I continue to exist. My long absence is the result of a constellation of non-catastrophic things: diligent, daily writing on Novel A and Novel B; guilt over the unfaceable backlog of friendslist reading; and that ever more encroaching bugaboo of multiple social platforms (Twitter, mostly--it's quick).

Also: a dying computer and a comedy of errors in getting it replaced, and some obsessively self-soothing SPN rewatching.

Novel A is Restraint 2.0: The Non-Fanfic Version. My first comprehensive revision didn't meet with pro-editor favor, and the computer-replacement fiasco ate up the funds for further paid editorial help. But both paid-for and free comments I've solicited agree that significant restructuring is necessary if Baby is to be marketable. It's emotionally and intellectually hard work. But I'm doing it.

Novel B is nothing but research (I'm reading a fascinating new biography of Aleister Crowley) and character sketches so far.

The setting is roughly 1910; maybe Glasgow, maybe Southern California, probably both. It's about a Golden-Dawn-like secret society, belief in magic, actual magic, lost-wax casting, mind-rape, actual asexuality, steamship travel, hypnotism, the Arts and Crafts movement, architecture...

...well, as you can see, it's still pretty loosely defined. The central working idea is to take one character's statement, "I no longer believe that the magic ever happened," and let the story change that character's mind. The main character is a silversmith called Eleanora Burne, and she's making me cry. Mostly because she's me. You know. Kind of a Eusyram. (Eventually I'll file that off, too.)



So, yes. Still existing. Chipping away at this thing called life. How's everyone doing?

Crossposted from Dreamwidth, where there are comment count unavailable comments.

Comments

( 24 comments — Leave a comment )
executrix
Jul. 30th, 2014 08:09 pm (UTC)
I just thought of you a minute ago! Because the Lucky magazine online newsletter includes a pair of black patent flat-heeled oxfords that I thought you'd like.

Jersey City has marked off its first official bike paths and is thinking about doing bike rentals.
emeraldsedai
Jul. 30th, 2014 09:14 pm (UTC)
Well, go, Jersey City! That's fantastic news.

The shoes sound perfect. I miss having reasons to wear nice things--though I don't miss the aggro that comes with the reasons).

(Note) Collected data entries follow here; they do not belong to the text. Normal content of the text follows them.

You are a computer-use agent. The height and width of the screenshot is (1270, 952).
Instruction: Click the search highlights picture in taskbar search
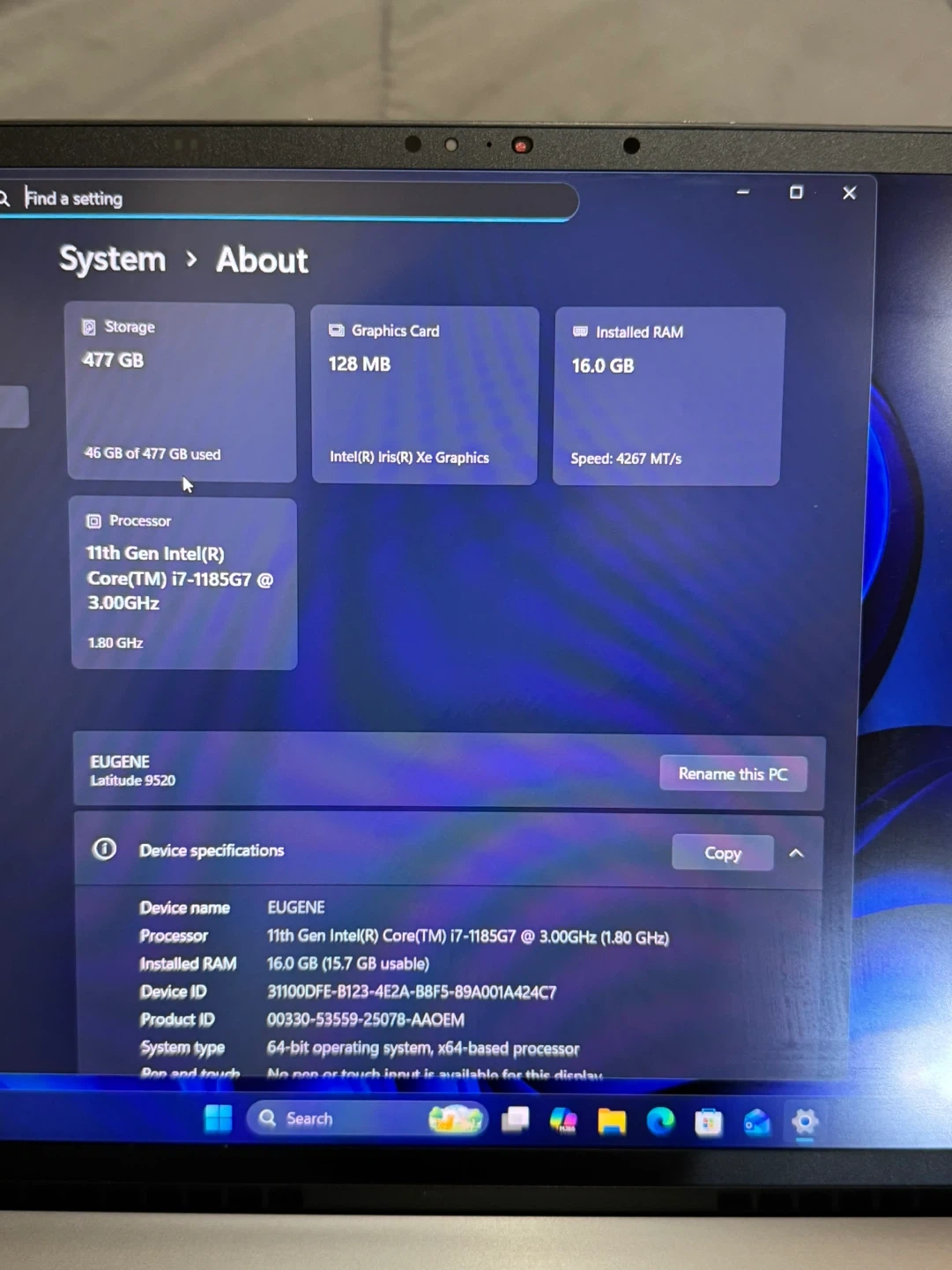tap(456, 1119)
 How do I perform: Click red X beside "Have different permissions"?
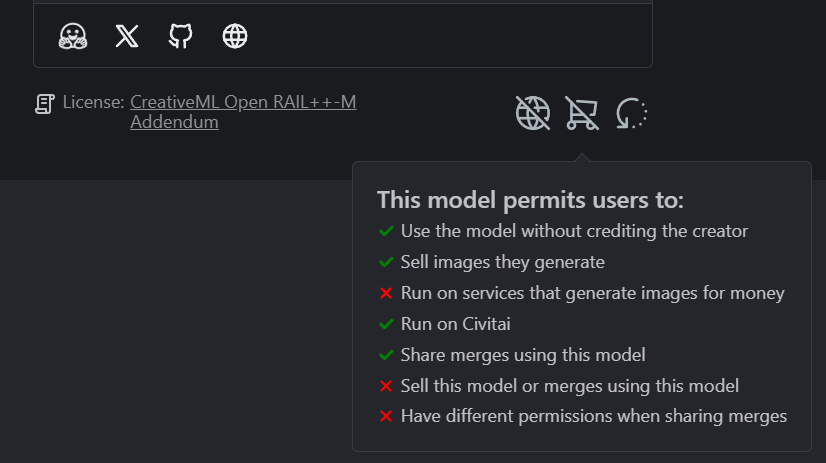pyautogui.click(x=385, y=416)

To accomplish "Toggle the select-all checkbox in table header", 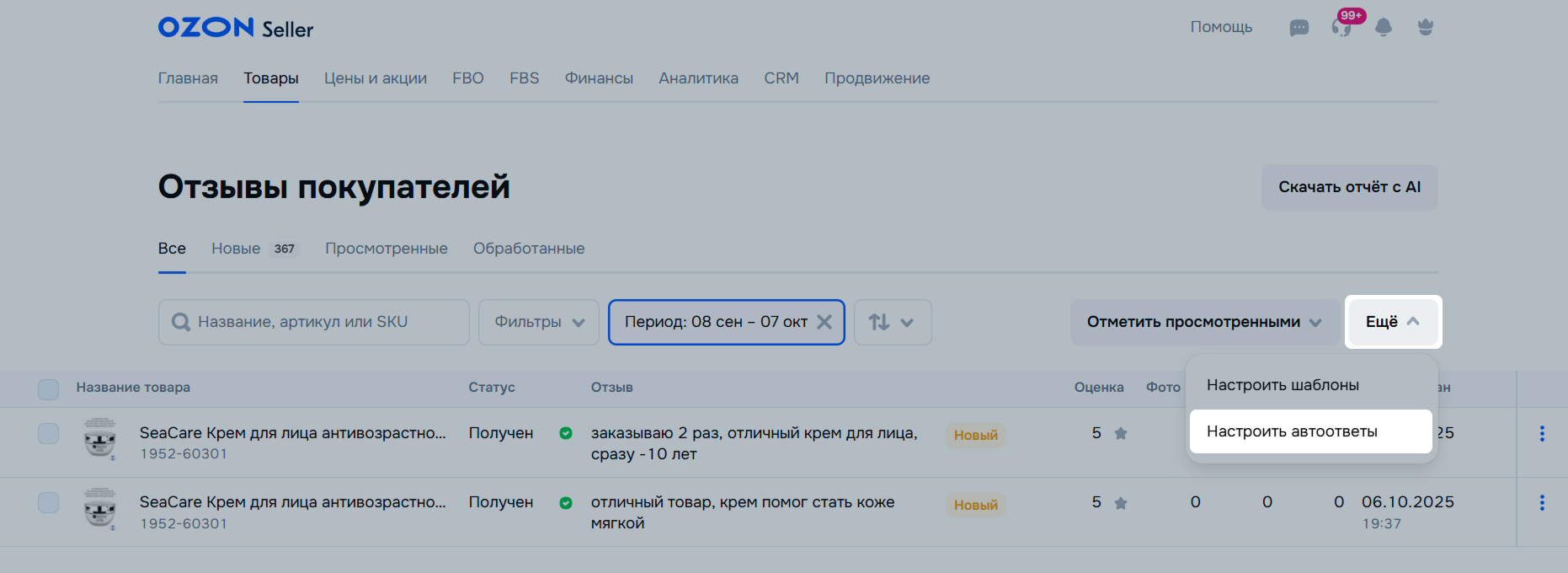I will [49, 388].
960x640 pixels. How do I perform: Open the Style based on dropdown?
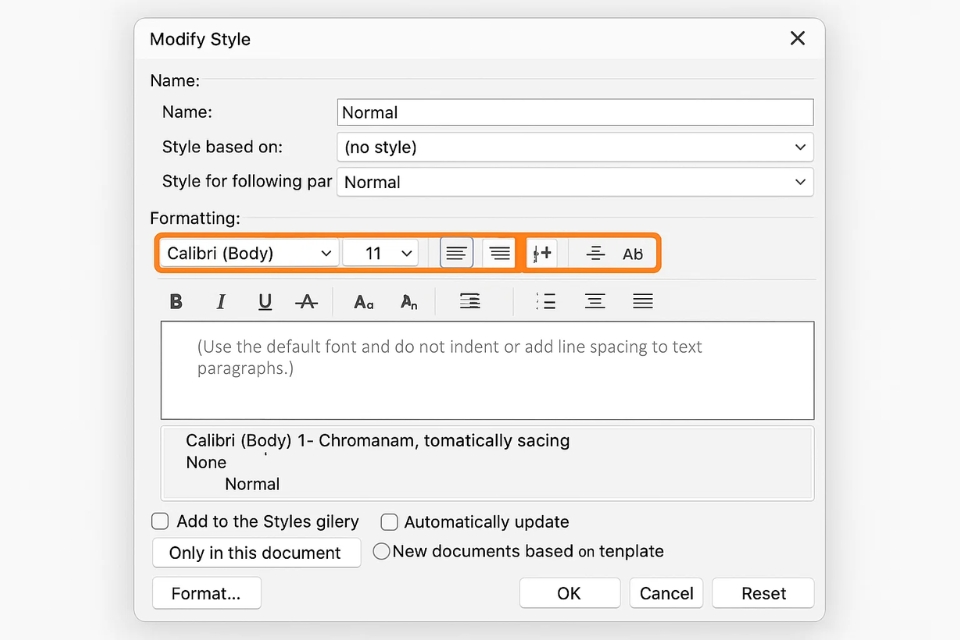point(575,147)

I want you to know that I'm typing this on my new computer with the non-functioning key between the a and the d. And I'm copy-pasting every s. I'd be on the former and much-loved Dell laptop, but moments ago it began advising me to replace the compression coil or die. Not-uite perfect timing (the key between Tab and W is also dead).

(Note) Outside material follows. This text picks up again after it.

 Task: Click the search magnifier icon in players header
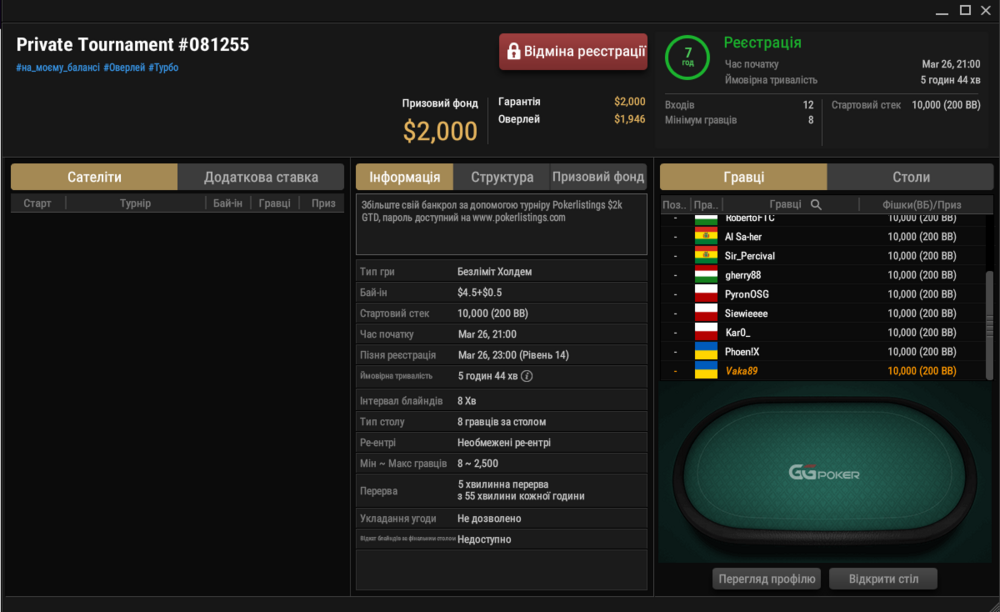click(x=816, y=205)
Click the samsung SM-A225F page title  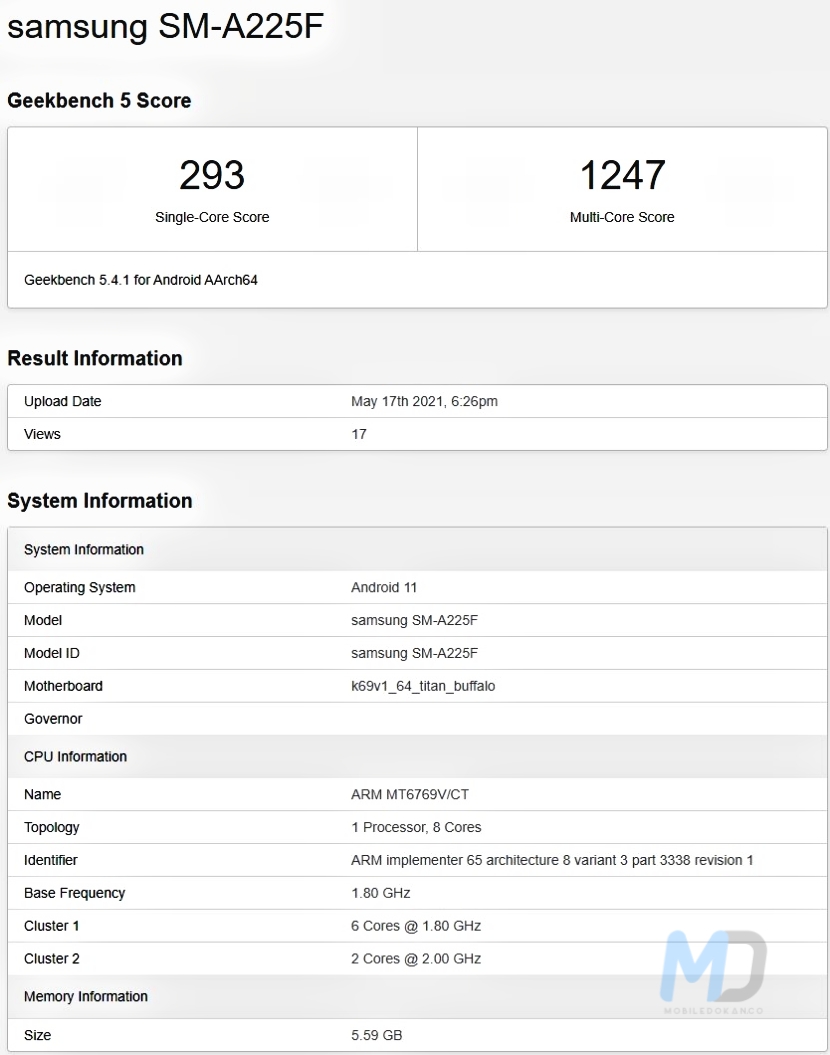tap(166, 27)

Flexing muscles, rolling up sleeves, brandishing the Torx screwdriver. Goin' in...
executrix
Jul. 30th, 2014 09:19 pm (UTC)
Sounds like Your Number One Fan is lurking nearby with a sledgehammer (book version) or axe (movie).

Err, do you have a port you can plug a separate keyboard into? I'm a desktop kinda gal, and really need to use ergonomic keyboards, and have connected an ergo keyboard to a laptop.
emeraldsedai
Jul. 30th, 2014 09:48 pm (UTC)
Heh. My only Annie Wilkes is this on-the-verge-of-death computer (which has restarted, but its demise is very imminent--like, probably minutes away). Thank goodness for this modern miracle of the Cloud, where all my stuff is.

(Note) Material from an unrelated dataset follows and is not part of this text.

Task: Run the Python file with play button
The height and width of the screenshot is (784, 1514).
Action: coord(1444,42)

Your external keyboard idea is GENIUS. I've got a couple of portables that might at least get me through. I prefer to work in actual laptop mode, but I could be persuaded to use my standing workstation. Thank you! Great suggestion.
emeraldsedai
Jul. 30th, 2014 09:57 pm (UTC)
Followup: so far so good. Old computer still not dead, have managed to shop for and order a full sized USB keyboard and mouse for about $20 total. Even if I can easily fix the wibbly-wobbly keyboard connection in my new laptop, I think I might really enjoy getting back to a desktop configuration, at least some of the time.

Again, fantastic suggestion! Thank you. It honestly had not crossed my mind.
executrix
Jul. 30th, 2014 10:26 pm (UTC)
I hardly ever carry a computer anywhere, but at various times I've just plugged a keyboard (and sometimes a monitor) into something that would be a laptop if I ever moved it off the desk.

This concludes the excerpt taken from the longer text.